Researchers have made one less condition unclassified after they correctly identified a new genetic neurological disorder using DNA sequencing. This technique is different to the traditional method that doctors have used to define diseases, which involves diagnosis based on patient symptoms or clinical features. The discovery represents a transformation in the way that medicine is practiced and could also help to shed some light on how to better treat already existing neurological conditions.

The genetic brain disorder was identified through the collaboration of two independent scientific teams. The two studies can be found in the science journal, Cell. Separately, the teams performed DNA sequencing on more than 4,000 families that were affected by a neurological problem. They discovered that each child affected by the undiagnosed neurological problem was carrying a mutation in the CLP1 gene. Each child also displayed similar symptoms of brain malformations, intellectual disabilities, seizures, and sensory and motor defects.

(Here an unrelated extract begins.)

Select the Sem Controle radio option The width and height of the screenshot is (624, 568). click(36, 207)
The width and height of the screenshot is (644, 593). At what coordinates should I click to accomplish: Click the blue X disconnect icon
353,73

Once the teams had spotted the gene in seven of the families, they could see that it was a common feature. “Identification of yet another genetic cause for this neurodegenerative disorder will allow for better genetic testing and counseling to families with an affected child,” Frank Bass, a member of the research team from the Academic Medical Center in the Netherlands, said in a press release.

The mutation is in a gene called CLP1. The CLP1 protein is known to regulate tRNA metabolism in cells. It is also important in generating mature, functional molecules called RNAs (tRNAs). RNAs transport amino acids to cellular subunits called ribosomes for assembly into proteins. Mutations in molecules involved with RNAs have already been associated with human neurological disorder, such as pontocerebellar hypoplasia (PCH), a neurodegenerative disease that affects children.

This is the first time, however, that scientists have realized the specific role that CLP1 plays in human disease. This newly identified genetic condition is believed to be a new form of PCH. It should be noted that last year Josesph G. Gleeson, a led researcher of the study, and his colleagues, published a paper that identified a different gene mutation for a particularly severe form of PCH, and reported evidence that a nutritional supplement might one day be able to prevent or reverse the condition.

The study of this particularly rare condition is likely to affect the future treatment of many different neurological conditions. “Knowing fundamental pathways that regulate the degeneration of neurons should allow us to define new pathways that when modulated might help us to protect motor neurons from dying, such as in Lou Gehrig’s disease, Josef Penniger, one of the study's researchers from the Austrian Academy of Sciences, explained in the press release.

Pontecerebellar hypoplasia is characterized by incoordination of sucking and swallowing, impaired motor and cognitive development with lack of voluntary motor development, central visual impairment, and an increased risk for malignant hyperthermia. Epilepsy is also common in children with PCH. Although it can be managed, there is currently no cure for the condition.